“ Interroger la sobriété du point de vue de sa désirabilité, c’est assumer le fait qu’elle doive être placée du côté de la vie affective.”
Le billet d’humeur
Il est désormais presque inévitable que l’objectif le plus ambitieux de l’accord de Paris soit bientôt franchi. Le réchauffement climatique devrait dépasser 1,5 °C par rapport à l’ère préindustrielle au cours de cette décennie ou de la suivante. Face à cette irrépressible trajectoire, une commission mondiale sur la gouvernance des risques liés au dépassement climatique (Climate Overshoot Commission) a été lancée le 17 mai dernier. Sa mission : élaborer une stratégie globale pour réduire ces risques en clarifiant, cadrant et limitant ceux liés à l’usage des technologies d’endiguement artificiel connues (captation du carbone, géo-ingénierie solaire…).
Que la géo-ingénierie soit mise à l’agenda officiel des dirigeants de notre monde doit nous interpeller. Ce principe, proposé en 2006 par le chimiste Paul Crutzen, consiste à injecter dans la haute atmosphère des particules aérosols destinées à occulter une part de la lumière du soleil, faisant ainsi baisser le thermomètre mondial. En pratique, et d’un certain point de vue, cette technique relève du cauchemar dystopique : envois réguliers de dizaines de milliers de ballons dans la stratosphère pour y brûler du soufre et y disperser ainsi des particules sulfatées, ou encore déploiement d’une gigantesque flotte d’avions gros-porteurs destinés à larguer chaque année des millions de tonnes de particules à plus de 10 kilomètres d’altitude. Avec entre autres conséquences, la perturbation des moussons, des baisses locales de précipitations, une altération de courants marins, une pollution atmosphérique accrue par la retombée des particules fines … Mais aussi, la disparition du bleu du ciel, car la géo-ingénierie le ferait devenir blanchâtre.

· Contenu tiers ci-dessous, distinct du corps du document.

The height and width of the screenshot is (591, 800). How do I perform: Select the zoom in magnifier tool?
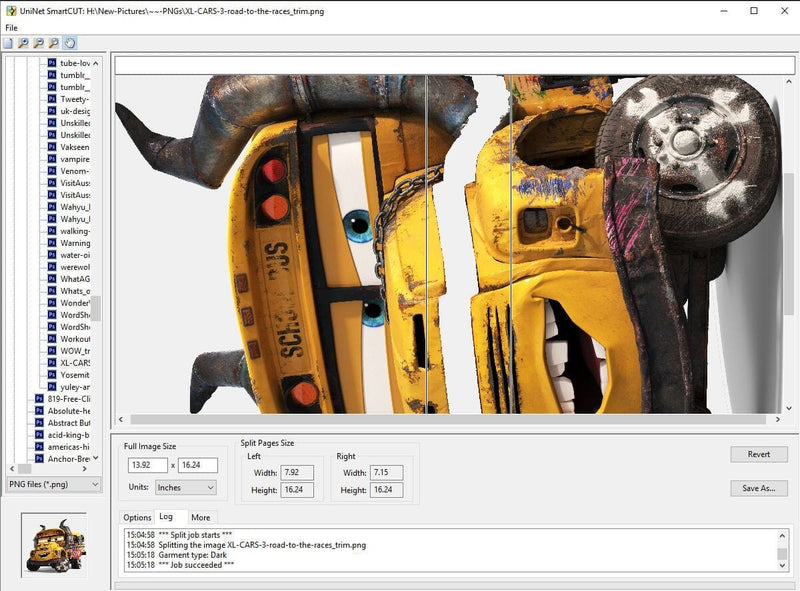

Alors voilà, cette situation, dont l’ampleur et la complexité nous dépassent, nous revient pourtant personnellement sous la forme d’une question paradigmatique : ce vol Paris-Milan à 25€ ou le bleu du ciel ? Un nouveau smartphone tous les deux ans ou le bleu du ciel ? De la viande tous les jours en barquette ou le bleu du ciel ? 15kg de vêtements fast-fashion ou le bleu du ciel ? A l’exception d’une poignée d’individus engagés de manière particulièrement radicale, ces dilemmes propres à la modernité révèlent une pluralité de réactions : « j’aime et je valorise le ciel bleu, mais difficile d’accepter concrètement de renoncer à ce qui fait mon mode de vie actuel », « j’aime et je valorise le ciel bleu mais, au fond, je ne crois pas que mes actions vont le sauver, alors à quoi bon ? » Ou bien : « tant pis pour le ciel bleu, ma consommation est tout ce que j’ai pour compenser la dureté et la pauvreté de mon quotidien », « tant pis pour le ciel bleu, c’est à cause des générations passées qu’on en est là et ce serait injuste qu’on ne puisse pas profiter nous aussi de leur niveau de vie et de développement », « tant pis pour le ciel bleu, la planète et l’Humanité se sont adaptées à des changements majeurs jusqu’à présent, elles s’adapteront bien à celui-là »…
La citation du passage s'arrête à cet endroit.